Of all the "inside industry" stuff I've been privy to learn about NOTHING has tortured my soul more than knowing one of the GREATEST recorded moments in gospel history was just gonna sit on the shelf and collect dust. Many people have told me rumors about it since before I had a deal. @NelsonGeorge & @JohnLegend both told me they seen it w their own eyes. Long story short in 1972 #AhmetEurtegun commissioned #SydneyPollack to document #ArethaFranklin's historic New Temple Missionary Baptist Church return to her gospel roots. The 5 mins I saw of the clip back in 2011 had me JAW DROPPED even #TheRollingStones came to the hood and sat like deacons w the elders fresh in their muddy Main St. glory KNOWING this was history in the making: Aretha singing gospel. The 6 times I've been in presence of the queen I didn't bother w niceties like "can I take a photo" or "when will we play together on the show!?" even before I redo introductions I plead much to her chagrin "please sign off on this film so the world can truly know you are the greatest" I thought it fell on deaf ears. I was wrong. I'm glad I'm wrong. This is EASILY Oscar documentary material.
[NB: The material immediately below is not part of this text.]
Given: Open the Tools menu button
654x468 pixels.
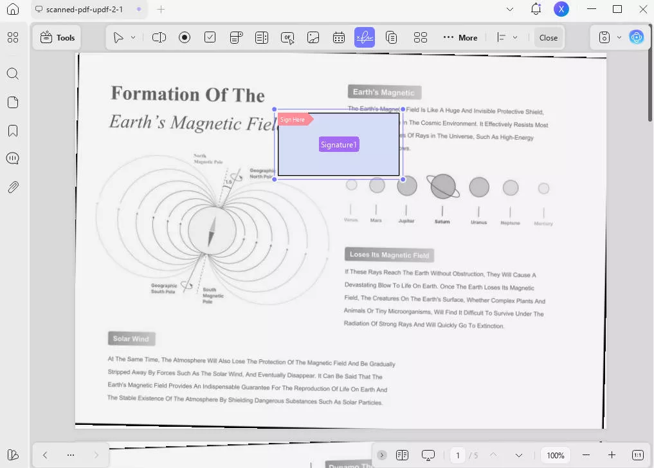Looking at the screenshot, I should (x=57, y=37).
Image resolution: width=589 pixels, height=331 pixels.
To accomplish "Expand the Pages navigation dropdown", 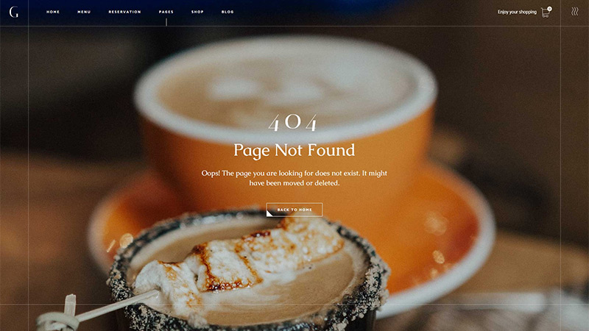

This suffering can stop for its almost about to come in theaters: thank you Alan Elliot!!!! #AmazingGrace!!! (Clip from @candytman Mathieu Bitton)

A video posted by Questlove Gomez (@questlove) on

But Judge John L. Kane of the United States District Court for Colorado said in his emergency order last Friday that "a film that essentially recreates the entire concert experience is not fair use of this footage," and maintains that commercial use of the footage requires Franklin’s express permission — which she has thus far refused to give.

This means, frustratingly, that this all likely boils down to money. TIFF and other international festivals of its ilk are where films like Amazing Grace are bought by distributors for theatrical and home video distribution. Since it appears Franklin is not named as a producer on Amazing Grace, she likely doesn’t stand to make much, if any, money off such a deal, nor from any promotional (or awards season) appearances it might lead to. Neither Franklin’s lawyers nor Elliott have indicated whether this is indeed the case (though Judge Kane's ruling does say that "Ms. Franklin has a strong interest in her rights of publicity"), but given the circumstances, it seems to be the most likely scenario.

So will we ever get to see this movie?

Hopefully! Judge Kane’s order is only good for 14 days, and there are a lot more film festivals on the horizon once that period has passed. There’s a screening planned next week in Los Angeles that may still go off, and other smaller, non-festival screenings of its ilk aren't off the table. If, indeed, the trouble here stems from an issue with distribution royalties, it’s entirely possible Franklin’s lawyers may not interfere with a small, non-festival screening where royalties aren't an issue.

But really, it’s in everyone’s best interest to resolve this conflict, and sooner rather than later. If Amazing Grace is as good as everyone says it is, it may put the film — and by extension, Franklin — in the conversation come awards season.

But more importantly than that, Amazing Grace represents a lost piece of history, both musical and filmmaking. To let it sink and disappear into a legal quagmire would be a huge disservice to the legacies of Franklin and Pollack, not to mention music and film fans everywhere.